Sismo na Turquia e Síria
Eles vivem onde a morte mora. Família de agente funerário turco muda-se para cemitério
Sem mãos a medir, o agente funerário turco Ali Dogru mudou-se, com a família, para o interior do cemitério onde trabalha e onde já sepultou mais de 1200 vítimas dos sismos.
Por entre os túmulos do cemitério de Cankaya, em Iskenderun, no sudeste da Turquia, os quatro filhos menores do agente mortuário Ali Dogru vão tentando abstrair-se da memória da mais recente tragédia que provocou cerca de 48 mil mortes no país. Sem sucesso. Os corpos das vítimas do sismo continuam a chegar à necrópole, em número expressivo, e interrompem o seu recreio.
O cemitério tornou-se, poucos dias após o violento sismo que afectou a Turquia e a Síria, numa estranha espécie de extensão de casa quando a família se mudou para o interior de um autocarro abandonado, no recinto mortuário. O veículo é um lugar seguro, diante da ameaça de um novo sismo; no entanto, fixado naquele local, torna-se talvez dos mais violentos para quem tenta processar o trauma da tragédia.
Ali Dogru, que trabalha naquele cemitério há mais de seis anos, tem uma missão: "Trabalhar dia e noite para terminar este trabalho", conta à Reuters, apontado para a inexistência, no local, de valas comuns. "Não queria que as pessoas chegassem e dissessem que os corpos não foram enterrados." Para além de enterrar os mortos, Ali auxilia as autoridades na tarefa de fotografar os corpos não identificados, ajudando a recolher impressões digitais ou amostras de ADN.

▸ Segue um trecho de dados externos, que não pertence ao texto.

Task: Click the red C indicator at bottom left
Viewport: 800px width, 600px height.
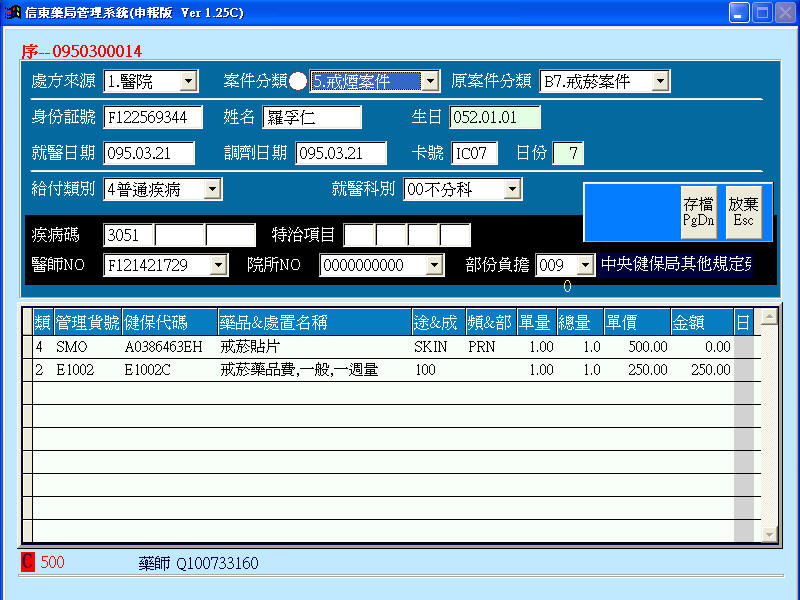Action: tap(27, 563)
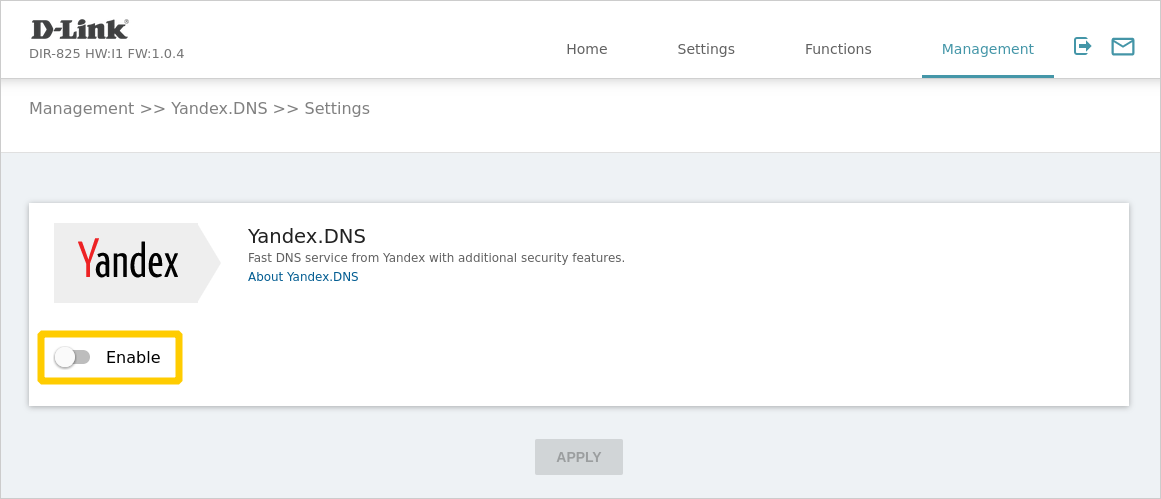Viewport: 1161px width, 499px height.
Task: Go to the Home tab
Action: pyautogui.click(x=586, y=49)
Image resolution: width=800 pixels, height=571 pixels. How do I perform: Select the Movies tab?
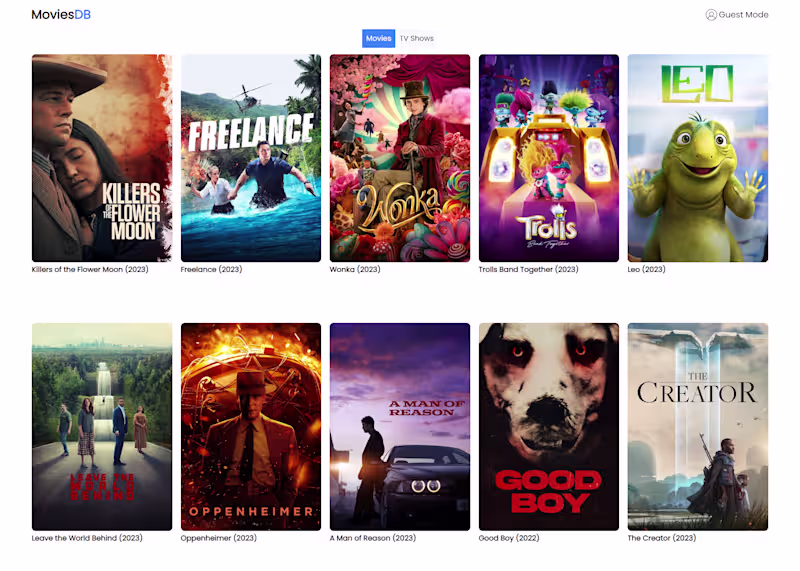click(x=379, y=38)
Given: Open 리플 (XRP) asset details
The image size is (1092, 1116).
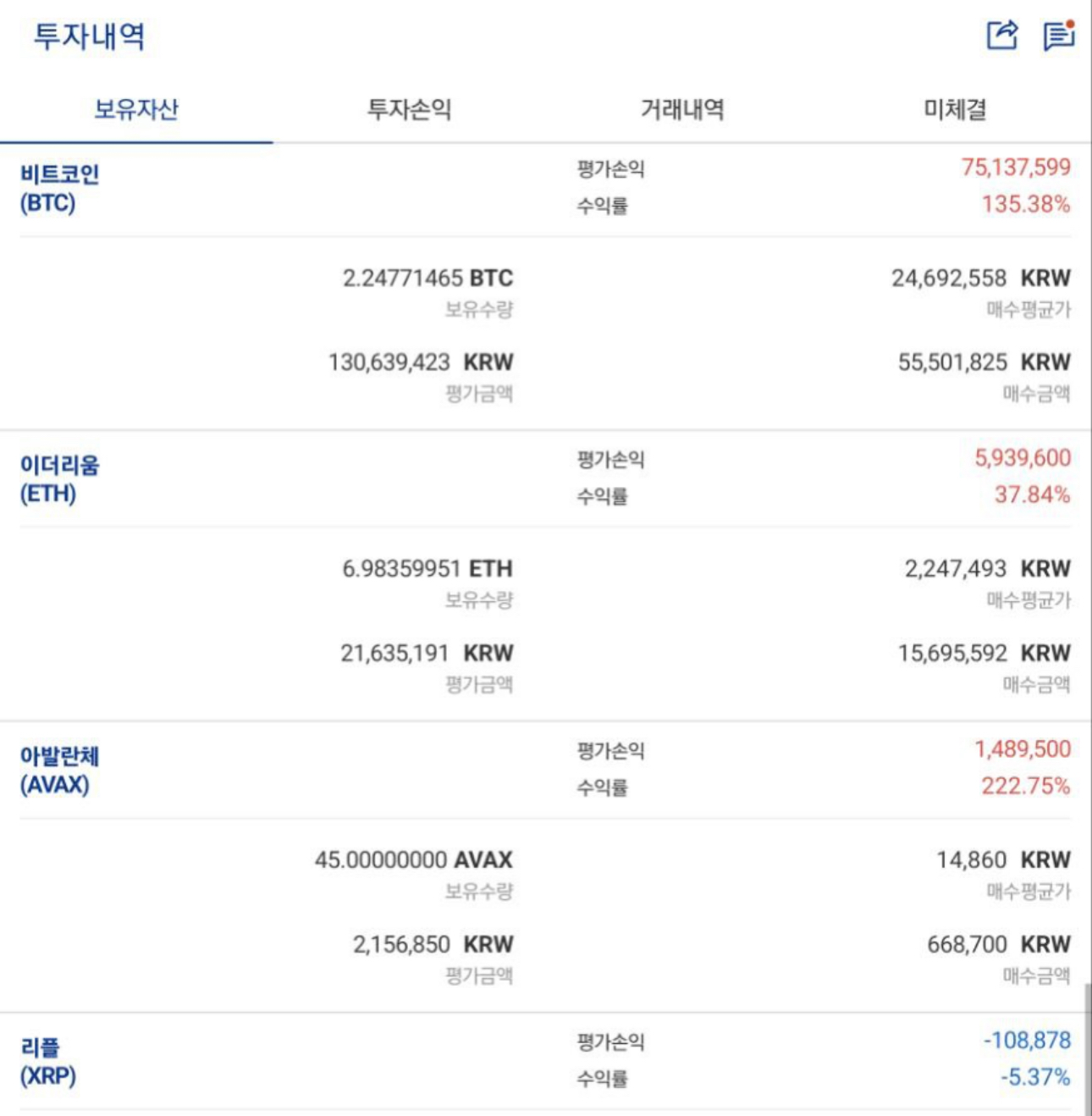Looking at the screenshot, I should [x=48, y=1061].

Desde o dia do sismo, 6 de Fevereiro, Ali já sepultou mais de 1200 pessoas. Para conseguir tal feito, teve de comprar maquinaria que tornasse mais rápido o processo de abertura de valas. "Quando era talhante, via as pessoas a trazerem os seus animais para serem sacrificados. Mas impressionou-me muito ver pessoas a transportar os seus filhos, os seus pais [para serem sepultados]."
O agente funerário reconhece que a sua missão expõe os filhos a cenários que, provavelmente, nunca mais esquecerão, porém não encontrou alternativa, uma vez que ninguém poderia acolhê-los noutro local. "Eles viram pessoas com cadáveres nos braços porque estavam comigo", lamenta. "Tenciono levá-los de férias, quando nos restabelecermos."
Hatice, esposa de Ali, refere ter visto também muitos cadáveres em redor do autocarro onde pernoitam. A maioria eram crianças. "Tenciono ir para casa após o Eid al-Fitr", o dia que marca o fim do mês de Ramadão. A família teme que um novo sismo arrase o apartamento onde viviam, que, de acordo com as autoridades, não tem, de momento, danos estruturais que comprometam a segurança de quem vive no interior. "Para onde poderemos ir se sairmos daqui?", questiona. "Só quero a minha casa."